Community directed distributors’ views on their work in community case management of malaria, pneumonia and diarrhoea

Below is the abstract for a another poster being presented by a team from Jhpiego at the upcoming 62nd annual meeting of the American Society for Tropical Medicine and Hygiene November 13-17 2013 at the Marriott Wardman Park in Washington DC.  If you are at the conference, stop by poster number LB-2290 on Friday and discuss with Bright Orji.

CDDs smJhpiego adapted the community directed interventions approach pioneered by the African Program for Onchocerciasis Control and the Tropical Disease Research program of WHO and collaborating agencies to deliver a combination of health interventions in 108 kin groups surrounding six primary health care facilities in Akwa Ibom State, Nigeria.

Volunteer community directed distributors (CDDs) who were selecte dby their co-villagers provided insecticide treated bednets, intermittent preventing treatment of malaria in pregnancy, and integrated community case management (iCCM) of malaria, pneumonia and diarrhoea. Communities selected 1-2 CDDs depending on their size using their own selection criteria.

Experience with volunteer community health workers like CDDs has shown that there are often serious logistical and motivational problems in maintaining a core group of volunteers. The community-selected mainly female CDDs and all had a minimum of secondary school education.

The CDDs were trained by health workers and the nearest primary health care facility. Three nurses who supervised the CDDs asked about their views and experiences as part of the supervisory process. Overall they obtained input from 152 CDDs serving the 108 kin groups. Key reasons why CDDs liked their included rendering service to neighbors (42.6%); reducing malaria (19.5%); reducing death (16.1%); improving Antenatal Care attendance (11.6%) and learning more about malaria (10.2%).
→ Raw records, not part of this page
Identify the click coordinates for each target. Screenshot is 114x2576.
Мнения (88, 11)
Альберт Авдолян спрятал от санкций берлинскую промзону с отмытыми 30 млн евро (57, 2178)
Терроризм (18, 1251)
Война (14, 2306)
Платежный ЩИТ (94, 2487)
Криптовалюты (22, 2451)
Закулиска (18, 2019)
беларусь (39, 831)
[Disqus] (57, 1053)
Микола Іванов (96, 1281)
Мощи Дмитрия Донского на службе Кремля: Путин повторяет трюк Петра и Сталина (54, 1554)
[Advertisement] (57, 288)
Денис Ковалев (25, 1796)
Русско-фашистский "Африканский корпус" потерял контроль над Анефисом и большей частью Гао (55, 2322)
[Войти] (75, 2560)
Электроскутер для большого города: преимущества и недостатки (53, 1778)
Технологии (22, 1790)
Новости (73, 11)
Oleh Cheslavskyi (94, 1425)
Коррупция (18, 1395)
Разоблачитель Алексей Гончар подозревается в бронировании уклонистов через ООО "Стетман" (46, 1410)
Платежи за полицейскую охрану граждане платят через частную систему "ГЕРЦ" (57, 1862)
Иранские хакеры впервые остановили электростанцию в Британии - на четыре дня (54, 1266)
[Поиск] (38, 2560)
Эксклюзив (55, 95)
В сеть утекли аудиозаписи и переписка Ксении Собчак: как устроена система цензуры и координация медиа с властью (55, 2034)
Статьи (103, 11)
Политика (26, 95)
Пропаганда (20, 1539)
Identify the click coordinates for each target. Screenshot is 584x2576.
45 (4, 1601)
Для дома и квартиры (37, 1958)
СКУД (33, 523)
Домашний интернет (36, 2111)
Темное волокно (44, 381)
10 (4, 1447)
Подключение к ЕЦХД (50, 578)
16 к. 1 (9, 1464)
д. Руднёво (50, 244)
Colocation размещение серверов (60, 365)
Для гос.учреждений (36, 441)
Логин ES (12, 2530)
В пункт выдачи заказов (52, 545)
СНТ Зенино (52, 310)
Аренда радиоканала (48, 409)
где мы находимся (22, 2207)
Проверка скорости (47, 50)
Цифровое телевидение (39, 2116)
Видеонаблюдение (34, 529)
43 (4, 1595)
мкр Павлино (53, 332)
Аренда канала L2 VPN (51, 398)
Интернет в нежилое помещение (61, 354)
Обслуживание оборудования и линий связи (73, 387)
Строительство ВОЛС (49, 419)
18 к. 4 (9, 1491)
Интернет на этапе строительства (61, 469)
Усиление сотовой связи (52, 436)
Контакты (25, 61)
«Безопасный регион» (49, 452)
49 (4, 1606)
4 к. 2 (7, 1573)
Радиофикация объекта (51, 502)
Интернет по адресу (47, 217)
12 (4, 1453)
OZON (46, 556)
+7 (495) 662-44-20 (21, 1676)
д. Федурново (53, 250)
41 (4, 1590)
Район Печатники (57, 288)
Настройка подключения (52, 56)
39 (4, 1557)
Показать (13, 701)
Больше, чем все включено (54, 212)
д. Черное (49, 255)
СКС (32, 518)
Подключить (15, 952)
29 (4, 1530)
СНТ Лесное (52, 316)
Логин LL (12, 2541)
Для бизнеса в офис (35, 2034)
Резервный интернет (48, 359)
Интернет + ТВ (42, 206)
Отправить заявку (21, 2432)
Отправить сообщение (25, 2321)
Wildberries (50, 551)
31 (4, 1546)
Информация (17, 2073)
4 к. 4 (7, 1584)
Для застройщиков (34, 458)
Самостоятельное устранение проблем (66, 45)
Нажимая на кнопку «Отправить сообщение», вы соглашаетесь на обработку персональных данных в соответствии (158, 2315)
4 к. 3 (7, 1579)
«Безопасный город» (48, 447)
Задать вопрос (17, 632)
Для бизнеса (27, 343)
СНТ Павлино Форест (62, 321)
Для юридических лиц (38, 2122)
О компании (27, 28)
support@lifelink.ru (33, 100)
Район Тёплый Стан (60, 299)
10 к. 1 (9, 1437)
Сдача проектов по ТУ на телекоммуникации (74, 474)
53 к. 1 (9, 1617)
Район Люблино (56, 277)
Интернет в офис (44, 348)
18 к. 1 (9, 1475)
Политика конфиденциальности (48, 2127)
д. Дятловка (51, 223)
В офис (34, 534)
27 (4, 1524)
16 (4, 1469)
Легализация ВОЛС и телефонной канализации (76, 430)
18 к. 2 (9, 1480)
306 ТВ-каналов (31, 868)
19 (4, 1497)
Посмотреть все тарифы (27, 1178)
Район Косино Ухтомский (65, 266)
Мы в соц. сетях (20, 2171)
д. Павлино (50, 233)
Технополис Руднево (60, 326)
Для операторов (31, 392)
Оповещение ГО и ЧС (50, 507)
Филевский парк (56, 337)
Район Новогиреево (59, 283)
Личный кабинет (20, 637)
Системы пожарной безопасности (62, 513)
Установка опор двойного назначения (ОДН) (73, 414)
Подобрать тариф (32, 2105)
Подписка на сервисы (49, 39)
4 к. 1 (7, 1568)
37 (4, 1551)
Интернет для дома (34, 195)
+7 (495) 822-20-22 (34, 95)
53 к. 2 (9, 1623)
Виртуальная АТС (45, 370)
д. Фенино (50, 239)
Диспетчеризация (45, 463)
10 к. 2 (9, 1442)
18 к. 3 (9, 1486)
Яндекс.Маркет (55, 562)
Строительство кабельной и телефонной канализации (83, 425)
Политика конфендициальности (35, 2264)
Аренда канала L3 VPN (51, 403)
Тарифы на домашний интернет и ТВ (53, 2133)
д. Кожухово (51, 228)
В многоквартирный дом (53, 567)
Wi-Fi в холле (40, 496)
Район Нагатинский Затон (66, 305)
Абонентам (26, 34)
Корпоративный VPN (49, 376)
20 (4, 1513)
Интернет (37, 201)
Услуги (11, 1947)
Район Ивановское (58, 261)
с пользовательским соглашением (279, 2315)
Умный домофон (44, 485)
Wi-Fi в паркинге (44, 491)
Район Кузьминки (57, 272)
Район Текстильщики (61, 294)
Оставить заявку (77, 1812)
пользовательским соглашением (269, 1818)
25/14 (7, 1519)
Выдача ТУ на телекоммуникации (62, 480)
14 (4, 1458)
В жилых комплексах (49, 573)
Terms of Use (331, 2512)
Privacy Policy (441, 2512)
They also voiced discouragements such as working in the heavy rainy season (36.4%); lack of commodities (21.9%); lack of incentives (15.7%); farming season (11.6%); lack of respect from community members (7.2%) and poor road network (0.2%). When the CDDs were asked to identify reasons that they could opt out of the service, lack of commodities topped the list (73.3%). This was followed by lack of incentive (14.4%); and lack of appreciation by the community (9.8%).

The importance of intrinsic perceived benefits as possible motivators augurs well for program continuance. Fortunately few mentioned unsustainable financial incentives. Many of the logistical challenges they face can be tackled by better program management. These views can be incorporated into planning when the CDI approach is expanded into health service areas.